Overview
🤔 Why does user’s request for a generic “videogame plumber” lead image-generation models such as Playground v2.5 and DALL·E 3 to produce Nintendo’s Mario? Does user’s “gotham superhero” request necessarily mean they want an image of DC Comics’ Batman?
Despite implemented guardrails, models can still be triggered by names, keywords, or descriptions to generate copyrighted characters. This mismatch between generic prompt and specific output with potential copyright risks raises serious legal concern. Our project makes the following contributions:
- First, we build CopyCat, an evaluation suite with a diverse set of popular copyrighted characters and a novel evaluation pipeline. We apply the evaluation suite on 5 image-generation models (Playground v2.5, Stable Diffusion XL, PixArt-α, DeepFloyd IF, DALL·E 3), and one video generation model (VideoFusion).
- Second, we demonstrate ways to semi-automatically identify keywords or phrases associated with a character are enough to generate their image, without mentioning their name.

**INFORMATION SHOWN:**
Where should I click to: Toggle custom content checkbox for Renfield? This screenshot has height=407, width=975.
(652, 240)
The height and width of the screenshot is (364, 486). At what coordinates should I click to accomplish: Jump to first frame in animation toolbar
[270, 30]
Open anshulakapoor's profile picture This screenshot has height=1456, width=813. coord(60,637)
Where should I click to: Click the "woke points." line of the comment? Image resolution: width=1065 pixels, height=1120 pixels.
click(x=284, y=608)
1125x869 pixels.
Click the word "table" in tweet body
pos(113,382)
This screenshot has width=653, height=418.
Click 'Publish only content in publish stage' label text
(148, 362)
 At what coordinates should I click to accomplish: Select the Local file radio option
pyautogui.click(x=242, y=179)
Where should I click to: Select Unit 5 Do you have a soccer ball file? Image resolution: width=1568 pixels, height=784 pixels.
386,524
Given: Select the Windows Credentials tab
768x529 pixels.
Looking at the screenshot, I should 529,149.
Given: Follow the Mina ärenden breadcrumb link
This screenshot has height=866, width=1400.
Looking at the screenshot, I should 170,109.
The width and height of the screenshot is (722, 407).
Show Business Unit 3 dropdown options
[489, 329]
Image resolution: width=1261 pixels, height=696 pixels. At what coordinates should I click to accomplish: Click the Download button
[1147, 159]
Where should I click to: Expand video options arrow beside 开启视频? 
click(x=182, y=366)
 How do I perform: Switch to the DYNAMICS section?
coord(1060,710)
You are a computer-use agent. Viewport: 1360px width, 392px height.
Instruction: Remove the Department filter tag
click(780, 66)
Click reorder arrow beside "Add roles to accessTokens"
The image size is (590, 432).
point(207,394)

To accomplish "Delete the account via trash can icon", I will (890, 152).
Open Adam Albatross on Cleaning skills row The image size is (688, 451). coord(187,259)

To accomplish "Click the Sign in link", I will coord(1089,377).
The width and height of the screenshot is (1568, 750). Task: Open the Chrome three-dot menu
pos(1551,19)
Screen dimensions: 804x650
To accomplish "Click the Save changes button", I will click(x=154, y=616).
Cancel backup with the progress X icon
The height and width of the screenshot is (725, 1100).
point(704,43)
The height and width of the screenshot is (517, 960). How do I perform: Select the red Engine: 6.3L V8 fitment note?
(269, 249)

**EXPLORE THE MATERIAL:**
**a)** In the CopyCat overview, rewrite everything from "- Second, we" down to "mentioning their name.", changing "keywords" to "terms".
**b)** Extend the CopyCat overview past its final sentence.

**YOUR WRITTEN ANSWERS:**
**a)**
- Second, we demonstrate ways to semi-automatically identify terms or phrases associated with a character are enough to generate their image, without mentioning their name.

**b)**
- Third, we find that existing mitigations are not fully effective and suggest new strategies.
- Last but not the least, we summarize some key takeaways for users and model deployers.
CopyCat
Evaluation Suite
We build CopyCat, an evaluation suite with a diverse set of popular copyrighted characters and a novel evaluation pipeline, to better ground our investigation and evaluation.
1. Copyrighted Characters
CopyCat includes a dataset with 50 diverse popular copyrighted characters from 18 studios, both US and international.
2. Similarity evaluator
CopyCat uses a GPT4-based evaluator to detect similarity with copyrighted character in generated images, resulting in a DETECT score.
3. Consistency evaluator
CopyCat also measures whether the generation is consistent with the user's intent (i.e., utility), using a CONS score indicating if the main characteristic (e.g., “cartoon mouse” for Mickey Mouse) is present in the generation.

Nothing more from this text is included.